Because 40 percent of the available bitcoins should be in the hands of only about 1,000 people, these so-called whales have a major impact on the development of the Bitcoin course. The estimate quotes the business news agency Bloomberg from the investment company AQR Capital Management.
It is probably based on the data of the publicly available Bitcoin blockchain. From these, however, only shows how many wallets own as many Bitcoin. In this case, a person can have several wallets and in rare cases, several people have access to a wallet. According to the report, most of the major Bitcoin owners know each other and could theoretically agree to move the course to their liking.
“They can call each other, and they probably did,” says industry observer Kyle Samani, managing partner at investment firm Multicoin, in an interview with Bloomberg. Because Bitcoin – like the other cryptocurrencies – is not regulated, the exchange of at least some information between the investors is legal.
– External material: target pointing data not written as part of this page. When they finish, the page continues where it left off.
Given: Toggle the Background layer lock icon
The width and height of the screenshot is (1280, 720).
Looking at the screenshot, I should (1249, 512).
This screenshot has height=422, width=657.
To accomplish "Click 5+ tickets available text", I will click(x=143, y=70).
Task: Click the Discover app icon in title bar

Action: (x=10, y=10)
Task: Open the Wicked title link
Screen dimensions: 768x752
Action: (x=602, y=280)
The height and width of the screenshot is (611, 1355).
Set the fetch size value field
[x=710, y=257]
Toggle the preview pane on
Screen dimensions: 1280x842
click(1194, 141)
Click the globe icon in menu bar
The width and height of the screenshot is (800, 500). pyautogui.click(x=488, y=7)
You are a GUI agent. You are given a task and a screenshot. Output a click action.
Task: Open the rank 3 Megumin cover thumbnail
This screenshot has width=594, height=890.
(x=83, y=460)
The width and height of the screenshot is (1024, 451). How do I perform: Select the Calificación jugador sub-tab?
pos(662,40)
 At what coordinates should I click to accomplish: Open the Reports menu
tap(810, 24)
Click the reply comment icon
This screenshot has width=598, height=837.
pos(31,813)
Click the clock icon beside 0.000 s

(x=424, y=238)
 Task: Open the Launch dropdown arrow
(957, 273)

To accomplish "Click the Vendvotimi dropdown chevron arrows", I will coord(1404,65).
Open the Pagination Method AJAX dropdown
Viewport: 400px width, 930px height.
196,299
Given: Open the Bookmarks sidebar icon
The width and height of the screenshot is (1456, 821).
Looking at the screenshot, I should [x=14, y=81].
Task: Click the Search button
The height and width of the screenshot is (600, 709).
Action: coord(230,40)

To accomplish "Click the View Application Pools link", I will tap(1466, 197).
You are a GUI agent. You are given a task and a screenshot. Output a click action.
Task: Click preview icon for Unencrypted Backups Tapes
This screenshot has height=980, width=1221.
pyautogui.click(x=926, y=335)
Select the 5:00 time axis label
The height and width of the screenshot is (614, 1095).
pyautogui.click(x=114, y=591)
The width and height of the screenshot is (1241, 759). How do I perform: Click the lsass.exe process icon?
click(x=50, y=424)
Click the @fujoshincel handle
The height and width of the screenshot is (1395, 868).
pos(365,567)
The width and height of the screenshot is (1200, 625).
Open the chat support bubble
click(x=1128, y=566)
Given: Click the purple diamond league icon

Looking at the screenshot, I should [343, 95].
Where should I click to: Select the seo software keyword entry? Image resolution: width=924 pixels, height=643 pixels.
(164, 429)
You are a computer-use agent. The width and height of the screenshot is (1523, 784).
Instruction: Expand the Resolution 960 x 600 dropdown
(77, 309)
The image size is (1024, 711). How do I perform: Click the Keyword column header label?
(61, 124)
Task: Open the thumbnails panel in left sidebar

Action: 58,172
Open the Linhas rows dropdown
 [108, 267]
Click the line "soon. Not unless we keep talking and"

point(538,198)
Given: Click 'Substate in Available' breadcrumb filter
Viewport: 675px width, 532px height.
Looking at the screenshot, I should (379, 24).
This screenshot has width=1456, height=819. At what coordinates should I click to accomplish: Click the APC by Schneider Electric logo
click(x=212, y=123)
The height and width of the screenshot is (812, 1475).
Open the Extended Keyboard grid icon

According to lawyer Gary Ross of Ross & Shulga, it is not forbidden for a group to come together to buy large quantities of Bitcoin to drive up the price – and then get back out of profit in a short amount of time. However, if they had additionally scattered rumors, that could be illegal.
Either way, the weighty Bitcoin owners can cause price shaking just because of the size of their shares. For smaller investors, this makes trading in the cryptocurrency more difficult to assess. At the current high prices, the big investors could sell off a large portion of their holdings in order to cash out. This could cause an intermediate rash in the Bitcoin downside.
Even worse, however, are small investors in other cryptocurrencies there. While about 100 top bitcoin addresses control around 17.3 percent of available bitcoins, Ethereum already accounts for 40 percent. For coins like Gnosis, Qtum or Storj, the 100 largest owners even have more than 90 percent of the available shares of the cryptocurrency.